CachedNerds / Falcon

A fast, powerful, and flexible C++ Game Engine built on top of SDL.
Other
4 stars 0 forks source link

High-level Framework Goals Discussion #10

Open xmclark opened 6 years ago

xmclark commented 6 years ago

Let's discuss some high level concepts that will help us move forward with development.

Target Audience As of now, we can easily target 2D games. That might be a good place to keep our focus.

Current Status We currently can collect simple user input events (arrow keys, mouse) and do simple drawing. We have a concept of a "game object". These are only primitives though.

Resources available: We have the existing SDL events system which includes an tried-and-tested event queue and allows for custom events.

We also have a handful of other features cooked into SDL like threads, timers, haptic feedback, etc.

Open Questions What is the developer experience? How much hand-holding should Falcon do? What other assumptions should Falcon make about target games?

With those questions in mind, what should the high level architecture look like? What paradigms should we adopt? Event/data driven? Object oriented? Functional?

xmclark commented 6 years ago

I like the idea of making a general purpose 2D game framework with a few standard components that are typical for 2D games like full screen menus, in-game overlay menus (esc menu), and a flexible main-game view.

I think we could apply the ideal programming paradigm to each major component of the game framework. Standalone menus seem very declarative. But the main game view seems like a mixture of object oriented and imperative.

There is also going to be a fair amount of state logic in the main game, which would suggest state machine or behavior tree patterns.

Utilizing events seems natural because we have SDL. I'm open to writing our own events system, or piggy-backing SDL.

technetos commented 6 years ago

Writing our own event system would probably let us be far more flexible in what we use it for. As an example use case not directly related to SDL and possible separate discussion about falcon, what kind of network support are we envisioning?

DannyPeck commented 6 years ago

I am on board for making this a 2D game engine. I think that while SDL does provide an event system it is pretty low level and may eventually limit us. I think that we should build our own Event System and SDL events can get pushed into our Event System. This will allow us to still process SDL events but it will also allow us to expand our Event support in a system that we control. It is also a good separation of concerns since the SDL event queue is dedicated to SDL events where custom user events don't really fit in my opinion.

DannyPeck commented 6 years ago

I think that we should aim to provide out of the box solutions for common problems in 2D game development (collision detection, input handling, key bindings, etc). I think that Falcon should follow a Harness architecture where there is a main Falcon Engine and the user defined Game sits within the Engines harness and the engine drives the Game.

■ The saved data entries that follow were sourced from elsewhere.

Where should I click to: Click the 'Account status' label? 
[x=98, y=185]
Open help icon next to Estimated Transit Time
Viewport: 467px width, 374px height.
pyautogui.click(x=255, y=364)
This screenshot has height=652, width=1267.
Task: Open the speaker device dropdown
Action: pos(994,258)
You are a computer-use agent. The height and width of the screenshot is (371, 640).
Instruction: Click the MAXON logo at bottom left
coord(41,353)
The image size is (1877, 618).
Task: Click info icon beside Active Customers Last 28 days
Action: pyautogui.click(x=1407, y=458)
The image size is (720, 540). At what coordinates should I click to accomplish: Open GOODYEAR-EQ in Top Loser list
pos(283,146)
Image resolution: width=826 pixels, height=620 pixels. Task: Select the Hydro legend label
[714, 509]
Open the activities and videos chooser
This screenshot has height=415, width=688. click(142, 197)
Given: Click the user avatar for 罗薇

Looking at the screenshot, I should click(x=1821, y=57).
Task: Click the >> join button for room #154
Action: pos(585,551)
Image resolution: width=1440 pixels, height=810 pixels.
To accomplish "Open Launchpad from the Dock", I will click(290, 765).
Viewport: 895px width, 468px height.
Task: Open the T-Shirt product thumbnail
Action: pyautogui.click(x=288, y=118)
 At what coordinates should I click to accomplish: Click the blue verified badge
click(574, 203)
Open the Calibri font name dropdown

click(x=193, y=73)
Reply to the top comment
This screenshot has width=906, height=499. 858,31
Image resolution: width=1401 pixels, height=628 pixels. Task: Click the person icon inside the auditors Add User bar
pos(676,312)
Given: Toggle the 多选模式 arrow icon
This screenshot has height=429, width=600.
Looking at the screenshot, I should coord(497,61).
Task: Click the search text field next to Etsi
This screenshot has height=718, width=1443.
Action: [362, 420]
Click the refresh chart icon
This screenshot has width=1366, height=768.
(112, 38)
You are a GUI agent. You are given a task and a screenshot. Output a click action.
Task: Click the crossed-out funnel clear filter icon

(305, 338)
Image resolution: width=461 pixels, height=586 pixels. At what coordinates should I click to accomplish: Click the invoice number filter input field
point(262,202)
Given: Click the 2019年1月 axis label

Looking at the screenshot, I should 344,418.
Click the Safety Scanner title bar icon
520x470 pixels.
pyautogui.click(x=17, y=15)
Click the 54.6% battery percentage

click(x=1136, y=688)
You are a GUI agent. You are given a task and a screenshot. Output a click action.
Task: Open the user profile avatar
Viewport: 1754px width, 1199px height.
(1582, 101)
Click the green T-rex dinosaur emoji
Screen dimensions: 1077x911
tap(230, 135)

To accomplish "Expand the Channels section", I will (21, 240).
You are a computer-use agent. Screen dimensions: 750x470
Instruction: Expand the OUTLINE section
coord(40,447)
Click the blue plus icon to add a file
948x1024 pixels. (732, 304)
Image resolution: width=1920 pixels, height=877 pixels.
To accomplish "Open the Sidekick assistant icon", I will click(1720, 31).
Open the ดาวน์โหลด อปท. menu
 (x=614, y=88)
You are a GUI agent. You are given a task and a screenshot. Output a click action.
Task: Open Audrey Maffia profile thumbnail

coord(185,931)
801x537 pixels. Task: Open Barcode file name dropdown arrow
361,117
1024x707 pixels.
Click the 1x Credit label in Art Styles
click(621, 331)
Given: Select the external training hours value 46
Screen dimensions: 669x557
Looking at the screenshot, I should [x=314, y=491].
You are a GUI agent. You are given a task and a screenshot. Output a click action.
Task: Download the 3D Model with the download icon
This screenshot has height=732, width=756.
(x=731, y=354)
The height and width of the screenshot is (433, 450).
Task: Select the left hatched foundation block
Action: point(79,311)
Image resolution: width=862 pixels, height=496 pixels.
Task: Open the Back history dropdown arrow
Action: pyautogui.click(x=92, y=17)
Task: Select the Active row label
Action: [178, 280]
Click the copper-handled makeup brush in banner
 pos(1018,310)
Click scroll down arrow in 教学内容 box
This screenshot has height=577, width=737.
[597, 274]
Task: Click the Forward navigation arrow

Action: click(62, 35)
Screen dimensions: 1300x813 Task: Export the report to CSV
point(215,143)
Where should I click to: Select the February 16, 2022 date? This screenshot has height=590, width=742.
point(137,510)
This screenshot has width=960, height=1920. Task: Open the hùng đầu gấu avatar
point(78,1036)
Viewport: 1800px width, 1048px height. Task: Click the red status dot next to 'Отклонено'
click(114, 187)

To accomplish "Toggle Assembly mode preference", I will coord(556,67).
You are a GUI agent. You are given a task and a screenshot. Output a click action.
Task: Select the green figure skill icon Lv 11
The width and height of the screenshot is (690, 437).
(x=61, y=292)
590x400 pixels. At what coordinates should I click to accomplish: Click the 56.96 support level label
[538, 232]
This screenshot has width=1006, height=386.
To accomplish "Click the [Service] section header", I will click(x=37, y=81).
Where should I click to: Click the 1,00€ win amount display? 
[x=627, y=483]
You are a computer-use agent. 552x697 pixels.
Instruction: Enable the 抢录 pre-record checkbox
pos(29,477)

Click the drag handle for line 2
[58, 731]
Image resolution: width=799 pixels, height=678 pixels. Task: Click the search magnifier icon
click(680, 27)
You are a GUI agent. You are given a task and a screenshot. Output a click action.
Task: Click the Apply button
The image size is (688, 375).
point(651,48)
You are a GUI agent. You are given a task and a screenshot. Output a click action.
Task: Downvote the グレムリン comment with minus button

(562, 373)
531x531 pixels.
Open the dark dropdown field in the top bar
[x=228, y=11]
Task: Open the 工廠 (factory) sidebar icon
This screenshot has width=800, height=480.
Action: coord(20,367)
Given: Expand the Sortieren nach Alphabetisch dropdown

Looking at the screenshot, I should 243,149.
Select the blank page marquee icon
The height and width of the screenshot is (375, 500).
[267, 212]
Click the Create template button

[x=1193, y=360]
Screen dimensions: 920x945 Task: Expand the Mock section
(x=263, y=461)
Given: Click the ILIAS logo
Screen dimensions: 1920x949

xmclark commented 6 years ago

@technetos : networking. This is a good point. I was assuming no network capabilities because SDL offers nothing in this category. Do you have some ideas for networking features?

@DannyPeck : So Falcon would provide a wrapper around SDL input events. I'm trying to wrap my head around how it would do more. Collision detection features would require assumptions about a game world. It might have to have some configuration. Do you think 2D implies platform style games?

technetos commented 6 years ago

@xmclark Well since SDL supplies no support for networking, I think its a good opportunity for falcon to pick up the slack.

xmclark commented 6 years ago

@technetos what kinds of networking capabilities do you think would be valuable? Are you thinking of MMO capabilities? Local networking? Simple http requests?

xmclark commented 6 years ago

I think local networking could be a good start. It means we have to factor serialization and deserialization into the framwork.

technetos commented 6 years ago

The capability to connect 2 instances of falcon over a socket of any kind.

xmclark commented 6 years ago

I think that is fair. I don't think I'm too interested in solving a low-latency event serialization/unserialization problem unless we were to adopt a web sockets library. Simple passing global game state on a fixed interval seems like a manageable task though. It wouldn't be real time, but it could solve a lot of problems. There are other hurdles like consensus that have to be taken into consideration too.

technetos commented 6 years ago

Im not envisioning realtime gameplay over sockets. I just want 2 instances of falcon running on the same lan to have a channel between them with which to send information.

xmclark commented 6 years ago

So a requirement might be we can send global or limited game state over a socket. Seems good enough. May not want to limit that too much though. Leave room for growth.